Today, Mayor Don Hardy of Kinston, North Carolina Democratic Party Vice Chair Floyd McKissick and education non-profit leader Crystal Gwendo held a press conference urging the House to finish the job and pass President Biden’s bipartisan infrastructure deal to expand access to broadband in eastern North Carolina. The deal passed the U.S. Senate Tuesday on a bipartisan basis.
The legislation would provide at least $100 million in funding to North Carolina to expand access to high-speed internet so North Carolinians can do their jobs, participate equally in school learning, have access to health care, and stay connected. The bipartisan infrastructure deal is part of the President’s economic plan to invest in America’s future and ensure our state and country are well-positioned to win the 21st century.
“North Carolinians also deserve to know that the top three Republicans running for U.S. Senate oppose this deal, even though it has received bipartisan support, including from North Carolina Senators Richard Burr and Thom Tillis. That means they oppose expanding access to high-speed internet in North Carolina. They oppose creating good-paying jobs for North Carolinians, and they oppose investing in critical infrastructure, like our pipes that ensure folks get clean drinking water and our roads that bridges that get us safely to work and school,” said NCDP Vice Chair Floyd McKissick.
“We know that the deal’s investment in expanding broadband will position eastern North Carolina workers, farmers, and businesses – small and large alike – to compete and win. It will deliver results for the working people of Kinston and across the state,” said Mayor Don Hardy of Kinston.
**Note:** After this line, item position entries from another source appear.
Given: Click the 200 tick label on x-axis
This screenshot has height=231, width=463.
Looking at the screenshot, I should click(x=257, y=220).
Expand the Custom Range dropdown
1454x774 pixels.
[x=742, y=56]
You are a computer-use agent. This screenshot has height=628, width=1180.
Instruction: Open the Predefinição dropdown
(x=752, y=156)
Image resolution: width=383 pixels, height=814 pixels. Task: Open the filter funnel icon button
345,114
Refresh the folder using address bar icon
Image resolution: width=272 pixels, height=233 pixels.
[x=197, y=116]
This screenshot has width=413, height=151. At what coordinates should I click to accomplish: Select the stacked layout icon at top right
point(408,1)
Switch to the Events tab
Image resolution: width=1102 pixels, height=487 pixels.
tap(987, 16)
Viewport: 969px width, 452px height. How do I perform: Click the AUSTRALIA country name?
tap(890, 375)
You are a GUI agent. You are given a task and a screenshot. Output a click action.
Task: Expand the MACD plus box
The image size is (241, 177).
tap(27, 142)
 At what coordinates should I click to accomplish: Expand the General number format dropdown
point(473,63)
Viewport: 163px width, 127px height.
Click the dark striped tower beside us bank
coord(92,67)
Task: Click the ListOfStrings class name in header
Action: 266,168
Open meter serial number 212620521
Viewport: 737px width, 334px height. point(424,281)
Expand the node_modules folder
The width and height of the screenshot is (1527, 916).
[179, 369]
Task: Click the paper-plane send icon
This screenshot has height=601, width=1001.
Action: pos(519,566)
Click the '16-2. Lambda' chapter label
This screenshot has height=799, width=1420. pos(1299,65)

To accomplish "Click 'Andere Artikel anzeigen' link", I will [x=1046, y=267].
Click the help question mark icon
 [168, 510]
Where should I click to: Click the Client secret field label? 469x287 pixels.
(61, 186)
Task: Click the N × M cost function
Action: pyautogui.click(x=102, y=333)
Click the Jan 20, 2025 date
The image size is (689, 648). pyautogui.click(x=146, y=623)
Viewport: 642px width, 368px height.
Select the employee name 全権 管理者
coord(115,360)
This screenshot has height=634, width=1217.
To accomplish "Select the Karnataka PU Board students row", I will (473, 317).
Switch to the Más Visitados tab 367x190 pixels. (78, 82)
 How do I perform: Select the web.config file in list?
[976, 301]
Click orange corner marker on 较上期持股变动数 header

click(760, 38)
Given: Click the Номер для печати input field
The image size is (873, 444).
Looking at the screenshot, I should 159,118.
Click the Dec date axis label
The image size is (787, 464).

“This disparity highlights how rural areas are becoming forgotten. Kids can’t keep up in school. Parents can’t take them to the library to do homework while also balancing work. And these are problems that aren’t new. They’ve been plaguing our communities for years. The pandemic was tough on all Americans. It shouldn’t have been made harder for folks by not having access to broadband to go about their daily lives,” said Crystal Gwendo, an education non-profit leader.